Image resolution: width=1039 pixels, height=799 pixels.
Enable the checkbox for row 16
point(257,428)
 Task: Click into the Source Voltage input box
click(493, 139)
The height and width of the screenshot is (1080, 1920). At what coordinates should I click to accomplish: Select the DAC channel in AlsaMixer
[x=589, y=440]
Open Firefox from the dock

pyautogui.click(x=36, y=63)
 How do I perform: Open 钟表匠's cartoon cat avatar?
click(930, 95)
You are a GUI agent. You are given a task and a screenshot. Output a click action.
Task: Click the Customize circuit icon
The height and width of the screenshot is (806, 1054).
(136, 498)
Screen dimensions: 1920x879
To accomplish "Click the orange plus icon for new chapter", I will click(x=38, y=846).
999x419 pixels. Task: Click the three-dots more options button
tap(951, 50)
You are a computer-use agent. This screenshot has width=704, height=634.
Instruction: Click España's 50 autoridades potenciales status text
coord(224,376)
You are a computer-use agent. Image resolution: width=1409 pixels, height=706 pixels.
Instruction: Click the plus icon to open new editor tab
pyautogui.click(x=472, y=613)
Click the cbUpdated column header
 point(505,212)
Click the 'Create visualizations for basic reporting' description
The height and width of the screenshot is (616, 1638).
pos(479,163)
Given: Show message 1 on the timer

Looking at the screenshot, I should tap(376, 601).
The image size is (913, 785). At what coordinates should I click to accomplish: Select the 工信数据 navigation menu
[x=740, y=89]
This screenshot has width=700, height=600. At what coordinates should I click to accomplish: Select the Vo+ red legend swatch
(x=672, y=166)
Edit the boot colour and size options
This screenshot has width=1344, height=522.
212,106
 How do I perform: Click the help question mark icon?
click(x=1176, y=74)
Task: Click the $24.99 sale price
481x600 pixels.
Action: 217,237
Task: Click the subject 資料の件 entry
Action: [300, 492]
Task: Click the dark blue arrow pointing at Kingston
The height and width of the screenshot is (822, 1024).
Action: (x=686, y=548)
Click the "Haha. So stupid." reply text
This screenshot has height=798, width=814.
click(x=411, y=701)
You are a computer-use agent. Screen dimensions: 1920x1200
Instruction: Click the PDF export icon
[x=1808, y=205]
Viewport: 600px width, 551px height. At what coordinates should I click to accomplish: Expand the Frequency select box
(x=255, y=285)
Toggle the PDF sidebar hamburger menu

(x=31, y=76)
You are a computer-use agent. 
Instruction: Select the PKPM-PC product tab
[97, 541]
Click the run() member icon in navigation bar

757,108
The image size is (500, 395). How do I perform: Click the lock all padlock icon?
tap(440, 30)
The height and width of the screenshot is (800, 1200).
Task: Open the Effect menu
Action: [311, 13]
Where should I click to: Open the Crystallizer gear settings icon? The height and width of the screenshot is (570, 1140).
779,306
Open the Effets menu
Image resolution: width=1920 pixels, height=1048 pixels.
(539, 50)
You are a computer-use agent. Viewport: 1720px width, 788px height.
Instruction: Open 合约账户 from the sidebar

EXERCISE AIM
From the first line of the listing above to the line that contains "You are a computer-use agent. Image", inclusive, restate every line word for word. Nothing else belongs in the answer.

RESULT OF THE EXERCISE
Image resolution: width=1039 pixels, height=799 pixels.
Enable the checkbox for row 16
point(257,428)
 Task: Click into the Source Voltage input box
click(493, 139)
The height and width of the screenshot is (1080, 1920). At what coordinates should I click to accomplish: Select the DAC channel in AlsaMixer
[x=589, y=440]
Open Firefox from the dock

pyautogui.click(x=36, y=63)
 How do I perform: Open 钟表匠's cartoon cat avatar?
click(930, 95)
You are a GUI agent. You are given a task and a screenshot. Output a click action.
Task: Click the Customize circuit icon
The height and width of the screenshot is (806, 1054).
(136, 498)
Screen dimensions: 1920x879
To accomplish "Click the orange plus icon for new chapter", I will click(x=38, y=846).
999x419 pixels. Task: Click the three-dots more options button
tap(951, 50)
You are a computer-use agent. This screenshot has width=704, height=634.
Instruction: Click España's 50 autoridades potenciales status text
coord(224,376)
You are a computer-use agent. Image resolution: width=1409 pixels, height=706 pixels.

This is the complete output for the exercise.